Nanoplatforms for EGFR-TKI resistance reversion and immunoactivation in NSCLC by ER stress and siRNA intervention.
Qu Yingshan, Jiang Yuping, Zhu Zhenzhen, Dai Yi, Wang Wenqiao, Li Zhaohui, Ma Lina, Sun Yingming, Liu Danping, Ma Yan, Han Wei, Xu Wenhua, Shi Jinsheng, Kong Xiaoying
Abstract
BACKGROUND: Epidermal growth factor receptor tyrosine kinase inhibitors (EGFR-TKIs) are considered as classic targeted drugs for EGFR-mutated non-small cell lung cancer (NSCLC), but induce EGFR-TKI-resistance and immunosuppression at advanced stage. The targeted inhibition of YES-associated proteins (YAP) combined with immunomodulation is expected to be a distinctive supplementary approach for EGFR-TKI-resistant NSCLC therapy. METHODS: Herein an endoplasmic reticulum (ER)-targeting Zn/Cu-bi-single-atom nanoplatform (Zn/Cu-BSRGT) was prepared for EGFR-TKI resistance reversion, cascaded ER stress and immunoactivation. Specifically, after precisely targeting to the ER, Zn/Cu-BSRGT NPs provided simultaneous release of ·OH and 1O2 through the efficient chemodynamic therapy (CDT) and sonodynamic therapy (SDT), triggering intense ER stress. Meanwhile, the released YAP-siRNA interfered with the expression of YAP and the EGFR bypass signaling pathway, reversing the AXL-mediated resistance to EGFR-TKI. RESULTS: Furthermore, significant glucose consumption and ER stress triggered the immunogenic cell death (ICD) and systemic immune activation, and down-regulated the PERK-Nrf2 signaling pathway and multidrug resistance protein (MRP1). CONCLUSION: In summary, the combined application of single-atom-nanozyme catalytic technology and gene-targeted silencing technology successfully reversed EGFR-TKI resistance and promoted immunoactivation in NSCLC under ER-targeting assistance, providing support for the new strategic development of drug-resistant NSCLC.
Key Findings
- The Zn/Cu-bi-single-atom nanoplatform (Zn/Cu-BSRGT) targets the endoplasmic reticulum to induce ER stress and reverse EGFR-TKI resistance in NSCLC.
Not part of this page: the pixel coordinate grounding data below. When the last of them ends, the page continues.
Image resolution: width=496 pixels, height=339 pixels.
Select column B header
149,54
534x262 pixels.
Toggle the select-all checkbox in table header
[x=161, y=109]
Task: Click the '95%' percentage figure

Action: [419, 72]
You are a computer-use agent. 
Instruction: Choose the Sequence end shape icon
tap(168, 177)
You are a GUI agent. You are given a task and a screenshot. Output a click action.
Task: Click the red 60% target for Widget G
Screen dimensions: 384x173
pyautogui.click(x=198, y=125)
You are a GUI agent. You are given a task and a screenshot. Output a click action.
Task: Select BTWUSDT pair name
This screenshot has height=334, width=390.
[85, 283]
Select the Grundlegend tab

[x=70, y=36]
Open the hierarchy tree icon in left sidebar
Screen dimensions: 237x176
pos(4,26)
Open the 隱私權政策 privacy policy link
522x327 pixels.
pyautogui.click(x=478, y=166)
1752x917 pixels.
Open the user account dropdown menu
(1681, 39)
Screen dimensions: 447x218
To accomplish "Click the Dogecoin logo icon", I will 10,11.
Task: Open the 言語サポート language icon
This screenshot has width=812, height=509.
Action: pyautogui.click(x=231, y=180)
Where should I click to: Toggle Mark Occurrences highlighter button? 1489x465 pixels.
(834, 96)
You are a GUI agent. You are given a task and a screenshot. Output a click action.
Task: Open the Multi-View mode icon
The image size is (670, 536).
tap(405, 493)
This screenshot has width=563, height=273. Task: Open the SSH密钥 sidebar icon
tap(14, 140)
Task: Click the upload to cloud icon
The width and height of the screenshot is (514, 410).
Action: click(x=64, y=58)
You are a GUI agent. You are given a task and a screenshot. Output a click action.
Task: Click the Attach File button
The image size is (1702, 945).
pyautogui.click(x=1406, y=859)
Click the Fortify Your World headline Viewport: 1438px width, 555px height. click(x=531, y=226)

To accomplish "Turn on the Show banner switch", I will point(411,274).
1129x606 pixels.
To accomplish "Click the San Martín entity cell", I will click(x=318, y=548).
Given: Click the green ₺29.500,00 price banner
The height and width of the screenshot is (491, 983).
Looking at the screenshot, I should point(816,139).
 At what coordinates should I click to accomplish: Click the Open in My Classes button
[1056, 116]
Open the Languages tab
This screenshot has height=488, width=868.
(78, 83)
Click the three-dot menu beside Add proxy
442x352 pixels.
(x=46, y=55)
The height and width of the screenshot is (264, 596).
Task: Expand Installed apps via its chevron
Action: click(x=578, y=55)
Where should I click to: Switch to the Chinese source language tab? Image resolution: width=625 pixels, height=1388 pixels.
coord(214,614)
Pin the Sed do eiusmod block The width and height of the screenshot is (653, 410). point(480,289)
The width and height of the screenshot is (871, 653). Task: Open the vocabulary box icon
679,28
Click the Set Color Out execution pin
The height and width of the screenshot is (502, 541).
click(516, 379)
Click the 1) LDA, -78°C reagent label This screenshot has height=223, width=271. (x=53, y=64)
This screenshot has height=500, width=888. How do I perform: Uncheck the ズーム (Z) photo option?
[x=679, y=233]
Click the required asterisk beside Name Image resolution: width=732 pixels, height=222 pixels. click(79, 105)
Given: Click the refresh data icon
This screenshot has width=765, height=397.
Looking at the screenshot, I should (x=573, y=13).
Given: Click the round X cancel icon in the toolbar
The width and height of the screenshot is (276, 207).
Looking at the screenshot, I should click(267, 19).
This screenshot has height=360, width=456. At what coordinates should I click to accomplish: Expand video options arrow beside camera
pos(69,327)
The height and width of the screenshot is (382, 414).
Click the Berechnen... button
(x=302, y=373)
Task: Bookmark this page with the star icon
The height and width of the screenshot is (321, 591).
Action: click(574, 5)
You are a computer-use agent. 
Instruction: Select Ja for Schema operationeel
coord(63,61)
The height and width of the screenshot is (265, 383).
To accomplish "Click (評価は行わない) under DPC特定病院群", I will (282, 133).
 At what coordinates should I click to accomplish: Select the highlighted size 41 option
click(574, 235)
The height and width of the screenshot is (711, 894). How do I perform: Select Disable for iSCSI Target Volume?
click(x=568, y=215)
- The nanoplatform releases YAP-siRNA, which interferes with YAP expression and EGFR bypass signaling, reversing AXL-mediated resistance.
- ER stress and glucose consumption trigger immunogenic cell death and systemic immune activation while down-regulating the PERK-Nrf2 pathway and multidrug resistance protein MRP1.
Clinical Significance
This study presents a novel nanoplatform that reverses drug resistance and enhances immune activation in EGFR-TKI-resistant NSCLC, offering a promising therapeutic strategy for improving outcomes in drug-resistant lung cancer.
Citation
Qu Yingshan, Jiang Yuping, Zhu Zhenzhenet al.. Nanoplatforms for EGFR-TKI resistance reversion and immunoactivation in NSCLC by ER stress and siRNA intervention. Journal of nanobiotechnology. 2026-Jul-03.